La reine le suivit ; des traces de sang maculaient le parquet, la reine les vit. La reine ferma les yeux, et, cherchant un bras pour la guider, elle prit celui de Charny et marcha ainsi pendant quelques pas en aveugle.

Tout à coup elle sentit Charny frissonner de tout son corps.

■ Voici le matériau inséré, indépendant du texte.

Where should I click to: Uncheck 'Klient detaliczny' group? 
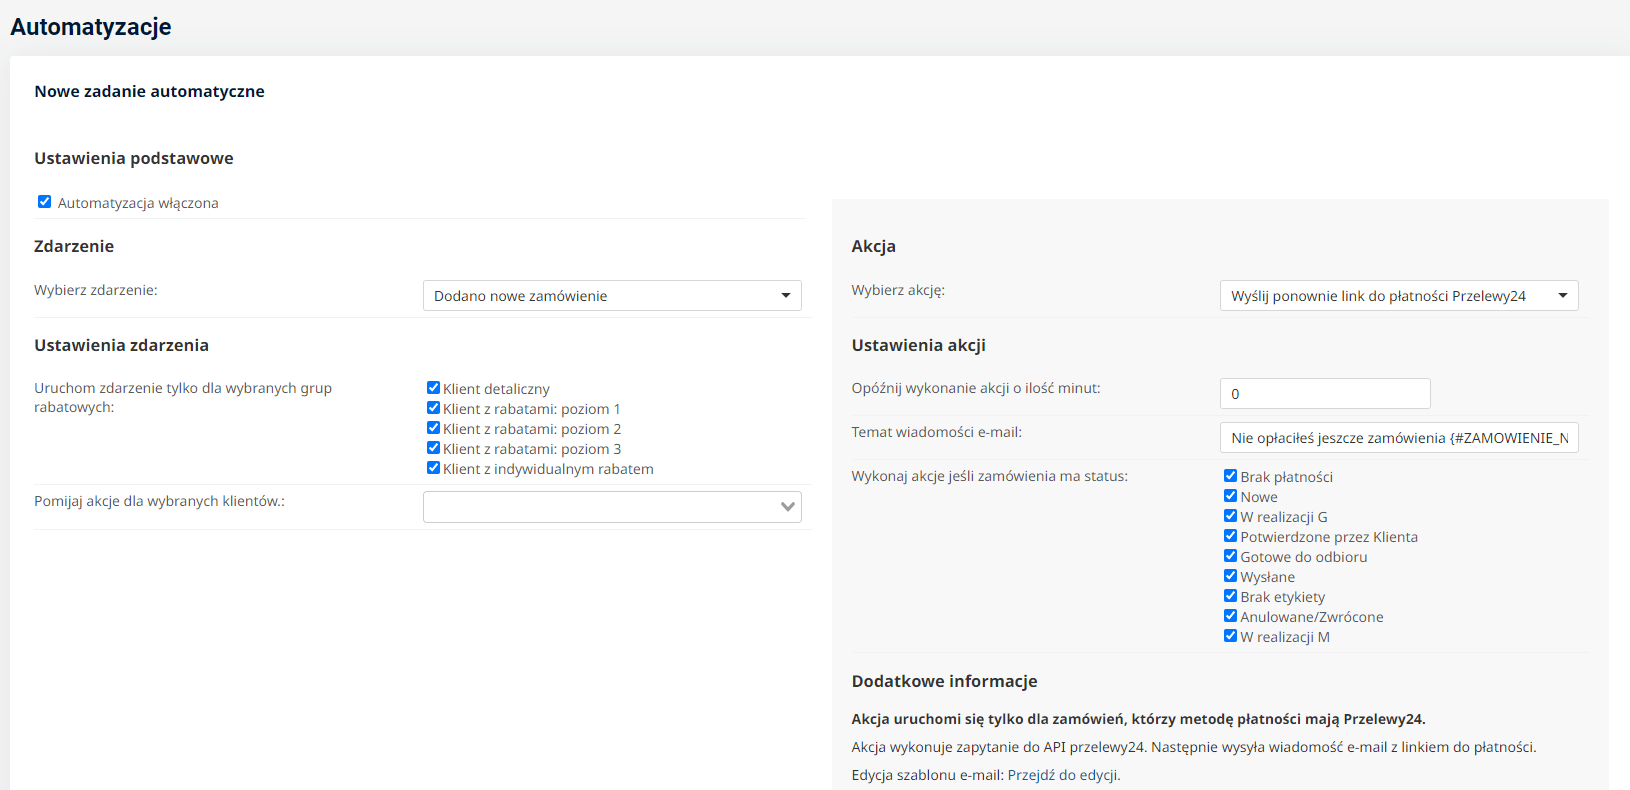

— Qu’y a-t-il, Monsieur ? demanda-t-elle en rouvrant les yeux. Puis tout à coup :

— Un cadavre ! un cadavre ! s’écria-t-elle. — Votre Majesté m’excusera de lui quitter le bras, dit-il. J’ai trouvé ce que je venais chercher chez elle : le cadavre de mon frère Georges.

C’était en effet celui du malheureux jeune homme à qui son frère avait ordonné de se faire tuer pour la reine.

Il avait ponctuellement obéi.


LVI

MORT DE GEORGES DE CHARNY


Le récit que nous venons de faire a déjà été fait de cent manières différentes, car c’est bien certainement un des plus intéressants de cette grande période écoulée de 1789 à 1795, et qu’on appelle la révolution française.

Il sera fait de cent autres manières encore : mais, nous l’affirmons d’avance, personne ne l’aura fait avec plus d’impartialité que nous.

Mais après tous ces récits, le nôtre compris, il en restera encore autant à faire, car l’histoire n’est jamais complète. Cent mille témoins ont chacun leur version ; cent mille détails différents ont chacun leur intérêt et leur poésie, par cela même qu’ils sont différents.

Mais à quoi serviront tous les récits, si véridiques qu’ils soient ? Jamais leçon politique a-t-elle instruit un homme politique ?

Les larmes, les récits, et le sang des rois ont-ils jamais eu la puissance de la simple goutte d’eau qui creuse les pierres ?

Non, les reines ont pleuré ; non, les rois ont été égorgés, et cela sans que leurs successeurs aient jamais profité de la cruelle instruction donnée par la fortune.

Les hommes dévoués ont prodigué leur dévouement sans que ceux-là en aient profité que la fatalité avait destinés au malheur.